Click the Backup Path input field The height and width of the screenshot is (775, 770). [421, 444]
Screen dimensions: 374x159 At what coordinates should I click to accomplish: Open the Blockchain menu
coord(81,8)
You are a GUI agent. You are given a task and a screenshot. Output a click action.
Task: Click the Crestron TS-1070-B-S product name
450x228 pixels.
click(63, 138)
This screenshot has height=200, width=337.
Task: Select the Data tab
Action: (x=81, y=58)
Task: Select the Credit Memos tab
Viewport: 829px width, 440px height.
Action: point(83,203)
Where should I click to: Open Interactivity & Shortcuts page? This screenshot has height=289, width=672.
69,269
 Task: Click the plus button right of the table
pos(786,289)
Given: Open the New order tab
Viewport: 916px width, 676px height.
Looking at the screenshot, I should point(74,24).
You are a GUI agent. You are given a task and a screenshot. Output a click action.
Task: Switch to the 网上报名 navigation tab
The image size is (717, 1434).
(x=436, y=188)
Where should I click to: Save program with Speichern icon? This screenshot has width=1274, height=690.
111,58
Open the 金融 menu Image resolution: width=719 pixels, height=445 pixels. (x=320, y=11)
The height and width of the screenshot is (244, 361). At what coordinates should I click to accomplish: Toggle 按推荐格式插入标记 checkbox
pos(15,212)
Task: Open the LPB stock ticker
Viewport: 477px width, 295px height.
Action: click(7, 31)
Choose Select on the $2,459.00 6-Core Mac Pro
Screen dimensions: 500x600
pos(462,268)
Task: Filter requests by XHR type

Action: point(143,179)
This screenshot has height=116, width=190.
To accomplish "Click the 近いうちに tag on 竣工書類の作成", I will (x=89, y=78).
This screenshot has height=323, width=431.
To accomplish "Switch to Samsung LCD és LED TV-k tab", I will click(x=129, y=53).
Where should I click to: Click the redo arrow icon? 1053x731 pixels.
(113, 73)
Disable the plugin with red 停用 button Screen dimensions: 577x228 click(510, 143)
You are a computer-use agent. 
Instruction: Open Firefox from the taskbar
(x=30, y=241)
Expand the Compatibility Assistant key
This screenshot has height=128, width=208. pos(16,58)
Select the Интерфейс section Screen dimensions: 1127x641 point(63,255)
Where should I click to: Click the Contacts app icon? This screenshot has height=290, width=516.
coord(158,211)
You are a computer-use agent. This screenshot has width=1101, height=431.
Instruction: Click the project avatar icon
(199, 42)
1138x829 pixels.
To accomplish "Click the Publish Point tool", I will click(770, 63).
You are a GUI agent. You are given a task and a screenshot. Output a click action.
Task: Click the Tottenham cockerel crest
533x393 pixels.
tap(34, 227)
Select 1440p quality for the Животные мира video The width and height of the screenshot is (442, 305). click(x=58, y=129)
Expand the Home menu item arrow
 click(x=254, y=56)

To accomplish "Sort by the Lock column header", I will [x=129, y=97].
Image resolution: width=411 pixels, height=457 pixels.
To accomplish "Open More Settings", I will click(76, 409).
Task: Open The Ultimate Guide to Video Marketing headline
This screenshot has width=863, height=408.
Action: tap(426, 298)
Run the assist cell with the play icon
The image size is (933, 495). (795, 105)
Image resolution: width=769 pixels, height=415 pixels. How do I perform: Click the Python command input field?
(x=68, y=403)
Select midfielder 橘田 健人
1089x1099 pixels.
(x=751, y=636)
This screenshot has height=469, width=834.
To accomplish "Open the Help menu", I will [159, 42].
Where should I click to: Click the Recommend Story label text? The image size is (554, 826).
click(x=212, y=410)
-.-.-
What you will do:
From the listing above, copy every line where the string "computer" is found.

Answer below:
You are a computer-use agent. 
You are a computer-use agent. This screenshot has width=1101, height=431.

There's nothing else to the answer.